* **Problem to solve**:
Could you repeat, word for word, every line from the one containing "Given: Open Reddit from the sidebar" through the final line of the records below, and nothing else?

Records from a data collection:
|---|
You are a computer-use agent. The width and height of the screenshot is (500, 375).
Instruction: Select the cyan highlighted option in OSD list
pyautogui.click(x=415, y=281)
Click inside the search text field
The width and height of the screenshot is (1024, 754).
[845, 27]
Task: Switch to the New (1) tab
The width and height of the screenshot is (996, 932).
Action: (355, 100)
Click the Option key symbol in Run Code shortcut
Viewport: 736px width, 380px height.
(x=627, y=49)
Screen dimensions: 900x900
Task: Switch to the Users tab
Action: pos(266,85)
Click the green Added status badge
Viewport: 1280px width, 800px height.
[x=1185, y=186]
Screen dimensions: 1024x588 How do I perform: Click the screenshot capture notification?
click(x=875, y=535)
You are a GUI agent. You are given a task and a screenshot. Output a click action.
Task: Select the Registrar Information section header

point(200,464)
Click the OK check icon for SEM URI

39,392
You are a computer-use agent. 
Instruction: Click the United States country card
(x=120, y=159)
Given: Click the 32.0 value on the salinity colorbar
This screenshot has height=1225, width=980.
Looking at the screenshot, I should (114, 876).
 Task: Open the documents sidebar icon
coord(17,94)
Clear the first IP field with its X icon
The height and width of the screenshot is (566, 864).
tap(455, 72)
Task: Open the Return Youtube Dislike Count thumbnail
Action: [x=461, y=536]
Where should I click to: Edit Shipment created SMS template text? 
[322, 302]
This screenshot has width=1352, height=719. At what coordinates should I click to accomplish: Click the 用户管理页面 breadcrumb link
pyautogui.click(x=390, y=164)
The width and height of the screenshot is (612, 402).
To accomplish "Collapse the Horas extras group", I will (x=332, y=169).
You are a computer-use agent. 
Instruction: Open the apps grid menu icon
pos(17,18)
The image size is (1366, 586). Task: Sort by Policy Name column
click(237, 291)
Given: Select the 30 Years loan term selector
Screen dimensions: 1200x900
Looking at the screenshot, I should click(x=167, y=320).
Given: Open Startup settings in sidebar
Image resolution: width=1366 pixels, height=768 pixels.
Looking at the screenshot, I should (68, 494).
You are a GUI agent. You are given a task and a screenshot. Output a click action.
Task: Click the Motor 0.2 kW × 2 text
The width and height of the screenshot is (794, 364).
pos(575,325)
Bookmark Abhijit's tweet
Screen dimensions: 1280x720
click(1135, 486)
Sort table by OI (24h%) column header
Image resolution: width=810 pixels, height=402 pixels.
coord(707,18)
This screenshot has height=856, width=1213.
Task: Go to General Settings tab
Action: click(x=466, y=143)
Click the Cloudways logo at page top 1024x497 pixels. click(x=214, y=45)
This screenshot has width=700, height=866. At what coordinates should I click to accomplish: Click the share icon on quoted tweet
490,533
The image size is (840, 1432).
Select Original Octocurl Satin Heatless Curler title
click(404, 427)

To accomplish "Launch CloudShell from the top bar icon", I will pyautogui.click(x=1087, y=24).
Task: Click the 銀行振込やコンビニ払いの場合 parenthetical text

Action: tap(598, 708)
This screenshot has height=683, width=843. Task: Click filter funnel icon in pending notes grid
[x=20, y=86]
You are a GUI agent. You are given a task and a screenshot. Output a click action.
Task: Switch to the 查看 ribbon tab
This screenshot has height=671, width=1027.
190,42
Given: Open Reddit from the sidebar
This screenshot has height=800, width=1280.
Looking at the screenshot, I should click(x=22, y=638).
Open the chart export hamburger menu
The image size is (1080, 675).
|---|
* **Reply to the task**:
Given: Open Reddit from the sidebar
This screenshot has height=800, width=1280.
Looking at the screenshot, I should click(x=22, y=638).
Open the chart export hamburger menu
The image size is (1080, 675).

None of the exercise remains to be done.